We engineered a custom PyTorch inference pipeline that dynamically prunes redundant visual tokens without fine-tuning.

Mechanism: (Recommended: Screenshot Slide 9 from 12.3.pdf and place here)
Scoring Function: We utilize L2-norm scoring on the Key ($K$) and Query ($Q$) matrices within the attention layers to estimate token importance.
Process:
1. Patch Embedding: Convert image to patch sequences.
2. Scoring: Calculate importance scores per token.
3. Top-K Selection: Keep only the top $p$ (e.g., 50-70%) informative tokens.
4. Forward Pass: Execute the encoder with the shortened sequence.

3. Key Results

Benchmarks were conducted on CLIP (ViT-B/16) and analyzed on Qwen2.5-VL architecture.

Configuration	Keep Ratio ($p$)	Latency (ms) $\downarrow$	Throughput (img/s) $\uparrow$	Semantic Consistency (CosSim)
Baseline	100%	81 ms	100	1.00
VTP (Light)	70%	63 ms (-22%)	125 (+25%)	0.89
VTP (Aggressive)	50%	46 ms (-43%)	170 (+70%)	~0.47

Impact: Achieved up to 40% latency reduction and 70% throughput improvement while maintaining acceptable semantic consistency for downstream tasks.

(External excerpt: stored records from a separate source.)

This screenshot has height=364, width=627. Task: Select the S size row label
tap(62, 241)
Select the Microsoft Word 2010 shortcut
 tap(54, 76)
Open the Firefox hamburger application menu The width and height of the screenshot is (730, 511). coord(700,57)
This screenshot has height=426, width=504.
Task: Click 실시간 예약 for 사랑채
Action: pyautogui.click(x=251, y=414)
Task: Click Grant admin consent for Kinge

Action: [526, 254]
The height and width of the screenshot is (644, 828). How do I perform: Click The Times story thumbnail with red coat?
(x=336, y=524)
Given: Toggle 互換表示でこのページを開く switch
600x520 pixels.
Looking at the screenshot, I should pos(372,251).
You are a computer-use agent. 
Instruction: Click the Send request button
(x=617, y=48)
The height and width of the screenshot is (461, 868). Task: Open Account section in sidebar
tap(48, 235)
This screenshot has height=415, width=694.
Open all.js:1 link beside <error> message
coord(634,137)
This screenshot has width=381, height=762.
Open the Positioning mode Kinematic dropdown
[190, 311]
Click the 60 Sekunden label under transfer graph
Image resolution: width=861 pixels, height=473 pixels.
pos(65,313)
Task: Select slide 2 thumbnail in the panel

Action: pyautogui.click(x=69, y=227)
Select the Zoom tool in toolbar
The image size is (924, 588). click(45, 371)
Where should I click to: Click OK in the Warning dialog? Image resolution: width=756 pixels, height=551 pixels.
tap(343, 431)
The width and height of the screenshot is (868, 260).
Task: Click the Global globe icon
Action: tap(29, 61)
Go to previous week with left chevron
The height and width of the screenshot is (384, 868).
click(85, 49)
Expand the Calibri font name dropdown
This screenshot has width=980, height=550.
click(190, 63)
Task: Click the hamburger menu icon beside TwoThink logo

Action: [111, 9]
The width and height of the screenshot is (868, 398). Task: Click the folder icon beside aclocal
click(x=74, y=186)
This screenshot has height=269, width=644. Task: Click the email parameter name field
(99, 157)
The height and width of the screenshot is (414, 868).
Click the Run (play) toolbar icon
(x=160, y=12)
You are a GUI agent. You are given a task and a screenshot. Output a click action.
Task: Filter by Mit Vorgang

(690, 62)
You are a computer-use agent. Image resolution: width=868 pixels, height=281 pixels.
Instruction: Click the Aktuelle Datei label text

(Recommended: Place specific result charts/histograms from Slide 14 here)

Part A: Structured State Space Models (Mamba)

Objective: Validated the efficiency of Mamba's Selective Scanning mechanism compared to standard Transformers.
Result: Mamba achieves linear-time inference ($O(N)$), significantly outperforming Transformer's quadratic scaling on long sequences.
Optimization: Implemented a Multi-Resolution Selective Scanning (MRSS) proxy, further reducing redundant temporal updates by ~35%.

How to Reproduce

Dependencies

pip install torch transformers==4.44.2 timm matplotlib

Running VTP Experiments (Part B)

Navigate to the vlm/ directory.
Open clip_pruning.ipynb.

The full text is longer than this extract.